Pixel coordinate grounding data:
══════
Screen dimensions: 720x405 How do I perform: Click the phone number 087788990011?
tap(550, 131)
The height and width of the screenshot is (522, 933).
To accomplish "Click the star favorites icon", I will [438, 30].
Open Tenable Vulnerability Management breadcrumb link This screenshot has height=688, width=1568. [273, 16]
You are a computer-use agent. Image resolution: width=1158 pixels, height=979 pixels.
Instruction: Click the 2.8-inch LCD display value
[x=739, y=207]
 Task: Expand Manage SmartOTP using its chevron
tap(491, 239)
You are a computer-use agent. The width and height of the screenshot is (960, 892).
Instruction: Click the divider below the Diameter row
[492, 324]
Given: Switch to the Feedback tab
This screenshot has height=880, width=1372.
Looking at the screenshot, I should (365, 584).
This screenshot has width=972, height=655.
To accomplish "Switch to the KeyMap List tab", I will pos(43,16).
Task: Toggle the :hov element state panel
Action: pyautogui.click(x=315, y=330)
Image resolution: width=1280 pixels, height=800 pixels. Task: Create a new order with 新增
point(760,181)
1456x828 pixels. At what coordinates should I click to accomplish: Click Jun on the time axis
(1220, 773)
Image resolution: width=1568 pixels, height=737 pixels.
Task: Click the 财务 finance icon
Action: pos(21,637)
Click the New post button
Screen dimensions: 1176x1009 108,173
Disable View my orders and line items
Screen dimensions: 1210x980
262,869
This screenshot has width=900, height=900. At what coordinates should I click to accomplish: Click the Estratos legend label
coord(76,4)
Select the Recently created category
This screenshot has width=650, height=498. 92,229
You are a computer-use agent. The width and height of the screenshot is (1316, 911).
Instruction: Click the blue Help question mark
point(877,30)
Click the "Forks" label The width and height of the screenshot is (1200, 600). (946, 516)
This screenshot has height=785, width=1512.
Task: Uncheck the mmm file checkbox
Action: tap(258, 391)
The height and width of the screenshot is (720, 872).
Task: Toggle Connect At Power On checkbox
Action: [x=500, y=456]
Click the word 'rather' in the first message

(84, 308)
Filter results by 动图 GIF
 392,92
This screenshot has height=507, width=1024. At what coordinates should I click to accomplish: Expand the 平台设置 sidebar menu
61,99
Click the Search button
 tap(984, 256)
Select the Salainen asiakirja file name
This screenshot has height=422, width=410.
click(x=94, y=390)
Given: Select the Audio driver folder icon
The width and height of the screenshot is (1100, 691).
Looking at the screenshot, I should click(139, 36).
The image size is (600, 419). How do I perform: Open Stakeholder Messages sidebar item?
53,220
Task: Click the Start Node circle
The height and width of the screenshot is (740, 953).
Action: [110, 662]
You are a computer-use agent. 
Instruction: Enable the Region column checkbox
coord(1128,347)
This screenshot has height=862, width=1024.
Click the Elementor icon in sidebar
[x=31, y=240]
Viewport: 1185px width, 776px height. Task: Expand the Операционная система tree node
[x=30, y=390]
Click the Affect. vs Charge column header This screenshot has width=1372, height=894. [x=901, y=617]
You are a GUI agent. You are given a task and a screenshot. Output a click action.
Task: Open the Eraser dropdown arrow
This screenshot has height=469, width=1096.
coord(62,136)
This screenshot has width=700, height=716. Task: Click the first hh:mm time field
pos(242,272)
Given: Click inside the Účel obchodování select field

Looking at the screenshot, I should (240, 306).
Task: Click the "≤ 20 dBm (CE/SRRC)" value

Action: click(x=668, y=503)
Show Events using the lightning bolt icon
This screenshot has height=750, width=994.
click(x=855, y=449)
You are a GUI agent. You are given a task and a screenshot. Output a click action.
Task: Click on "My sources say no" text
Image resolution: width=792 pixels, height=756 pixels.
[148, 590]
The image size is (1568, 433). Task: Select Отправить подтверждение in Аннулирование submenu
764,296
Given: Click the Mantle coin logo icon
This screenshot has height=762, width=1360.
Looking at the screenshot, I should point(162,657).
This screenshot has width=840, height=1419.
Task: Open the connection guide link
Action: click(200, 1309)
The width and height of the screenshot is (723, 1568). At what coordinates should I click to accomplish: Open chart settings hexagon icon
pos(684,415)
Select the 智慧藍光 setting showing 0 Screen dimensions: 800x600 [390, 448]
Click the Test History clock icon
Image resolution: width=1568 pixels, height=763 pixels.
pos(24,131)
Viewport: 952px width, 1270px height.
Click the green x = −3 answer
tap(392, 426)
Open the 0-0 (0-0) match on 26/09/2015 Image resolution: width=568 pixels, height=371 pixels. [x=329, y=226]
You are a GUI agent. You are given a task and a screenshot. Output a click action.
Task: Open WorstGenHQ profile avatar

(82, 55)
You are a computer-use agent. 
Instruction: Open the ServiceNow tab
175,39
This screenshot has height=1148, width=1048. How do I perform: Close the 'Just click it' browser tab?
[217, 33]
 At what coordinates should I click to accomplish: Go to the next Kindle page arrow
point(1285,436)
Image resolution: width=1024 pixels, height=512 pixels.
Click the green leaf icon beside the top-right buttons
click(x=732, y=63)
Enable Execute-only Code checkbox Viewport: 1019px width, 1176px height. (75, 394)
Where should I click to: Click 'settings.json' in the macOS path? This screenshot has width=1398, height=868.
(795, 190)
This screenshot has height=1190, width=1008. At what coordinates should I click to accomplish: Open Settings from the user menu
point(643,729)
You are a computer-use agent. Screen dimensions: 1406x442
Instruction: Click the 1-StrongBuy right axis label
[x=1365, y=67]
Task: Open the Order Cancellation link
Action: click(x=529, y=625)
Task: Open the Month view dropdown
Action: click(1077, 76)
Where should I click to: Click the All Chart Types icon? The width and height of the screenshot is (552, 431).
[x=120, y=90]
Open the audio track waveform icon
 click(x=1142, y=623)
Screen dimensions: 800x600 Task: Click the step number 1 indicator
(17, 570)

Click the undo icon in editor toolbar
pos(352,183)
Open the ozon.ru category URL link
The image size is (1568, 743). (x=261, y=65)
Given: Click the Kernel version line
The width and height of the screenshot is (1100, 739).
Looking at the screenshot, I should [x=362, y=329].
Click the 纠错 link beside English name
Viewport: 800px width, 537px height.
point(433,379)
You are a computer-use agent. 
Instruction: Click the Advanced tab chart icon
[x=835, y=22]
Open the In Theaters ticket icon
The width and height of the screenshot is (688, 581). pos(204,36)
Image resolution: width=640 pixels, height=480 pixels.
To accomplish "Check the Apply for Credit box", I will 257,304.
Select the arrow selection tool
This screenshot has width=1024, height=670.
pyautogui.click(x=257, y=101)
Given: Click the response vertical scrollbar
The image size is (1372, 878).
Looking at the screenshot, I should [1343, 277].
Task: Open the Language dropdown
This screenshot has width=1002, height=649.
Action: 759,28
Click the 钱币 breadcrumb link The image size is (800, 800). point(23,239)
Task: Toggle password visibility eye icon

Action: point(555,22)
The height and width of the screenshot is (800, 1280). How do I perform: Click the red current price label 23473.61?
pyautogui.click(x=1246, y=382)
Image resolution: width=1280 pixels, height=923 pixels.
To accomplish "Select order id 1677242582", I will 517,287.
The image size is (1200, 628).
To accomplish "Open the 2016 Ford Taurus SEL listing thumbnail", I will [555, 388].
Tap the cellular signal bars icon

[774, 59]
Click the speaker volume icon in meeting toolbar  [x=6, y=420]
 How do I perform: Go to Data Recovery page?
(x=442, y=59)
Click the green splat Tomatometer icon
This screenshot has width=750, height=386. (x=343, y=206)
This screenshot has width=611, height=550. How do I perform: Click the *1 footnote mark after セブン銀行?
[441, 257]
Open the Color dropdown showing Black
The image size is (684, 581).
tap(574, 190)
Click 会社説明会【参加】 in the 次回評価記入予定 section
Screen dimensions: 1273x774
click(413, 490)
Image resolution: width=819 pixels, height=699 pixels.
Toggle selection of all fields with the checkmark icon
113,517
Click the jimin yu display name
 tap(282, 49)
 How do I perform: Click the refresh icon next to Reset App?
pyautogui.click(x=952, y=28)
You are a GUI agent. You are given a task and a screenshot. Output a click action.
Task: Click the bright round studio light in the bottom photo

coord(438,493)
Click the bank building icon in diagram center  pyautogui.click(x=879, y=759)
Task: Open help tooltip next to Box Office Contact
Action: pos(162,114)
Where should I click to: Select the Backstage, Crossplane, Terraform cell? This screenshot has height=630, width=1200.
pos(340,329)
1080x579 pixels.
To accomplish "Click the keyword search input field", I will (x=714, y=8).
══════
* Exercise description
The records are given above. Copy each line in them that holds "breadcrumb".

* Expected answer
Open Tenable Vulnerability Management breadcrumb link This screenshot has height=688, width=1568. [273, 16]
Click the 钱币 breadcrumb link The image size is (800, 800). point(23,239)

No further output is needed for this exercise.